In Italia non esiste un reato specifico per la manipolazione mentale. Il reato di “plagio” è stato abolito nel 1981 dalla Corte Costituzionale per eccessiva indeterminatezza, lasciando un vuoto legislativo mai colmato.

Oggi, l’intervento delle forze dell’ordine è possibile solo in presenza di reati concreti: truffa, violenza, utilizzo di stupefacenti, sequestro di persona, abusi sessuali. Dal 2006 opera una Squadra Antisette della Polizia di Stato, che ha gestito centinaia di casi, quasi sempre su denuncia di familiari che vedono dilapidati i loro beni, non riescono più ad avere alcun contatto con l’adepto o lo vedono progressivamente deperire fisicamente e psicologicamente. Ma senza un riconoscimento giuridico della manipolazione psicologica, molte situazioni restano impunite: se un maggiorenne dichiara di donare alla setta tutti i suoi beni di sua spontanea volontà, diventa impossibile ogni azione giudiziaria.

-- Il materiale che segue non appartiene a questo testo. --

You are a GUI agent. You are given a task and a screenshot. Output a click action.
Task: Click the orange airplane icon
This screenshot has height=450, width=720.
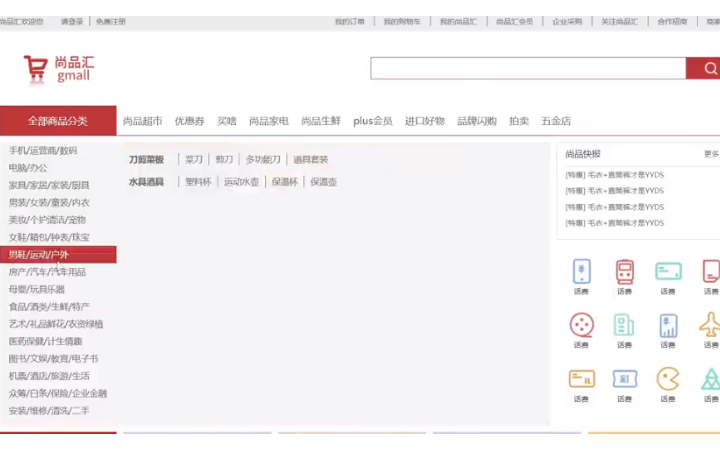point(710,325)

Uscire da una setta non è semplice, i fuoriusciti raccontano traumi profondi, sensi di colpa, isolamento sociale. Mancano strutture pubbliche di supporto e le associazioni che si occupano di reinserimento – come Favis, Cesap o Comunità Papa Giovanni XXIII – operano con fondi limitati. Esperti e associazioni chiedono l’introduzione di un reato specifico di manipolazione coercitiva (sul modello francese o inglese), l’istituzione di un Osservatorio Nazionale, campagne di prevenzione rivolte soprattutto ai giovani, sostegno psicologico e legale per le vittime.

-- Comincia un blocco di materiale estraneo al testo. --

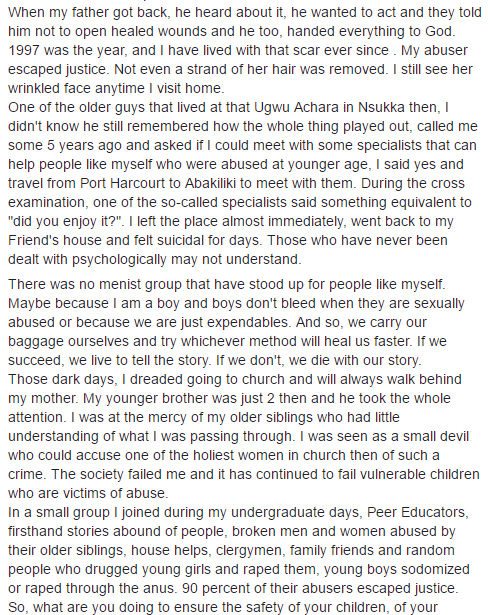Click the sentence "There was no menist group"

pyautogui.click(x=227, y=284)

Va preso atto che il mondo delle sette è una realtà strutturata e pervasiva, che agisce al margine della legalità e approfitta della vulnerabilità individuale. E nei tempi attuali, tra incombenti scenari di guerra, difficoltà economiche, ampliamento della possibilità di adescamento on line, non è difficile prevedere che si moltiplicheranno le persone che decideranno di entrare in una setta. E da lì non sempre si riesce ad uscire.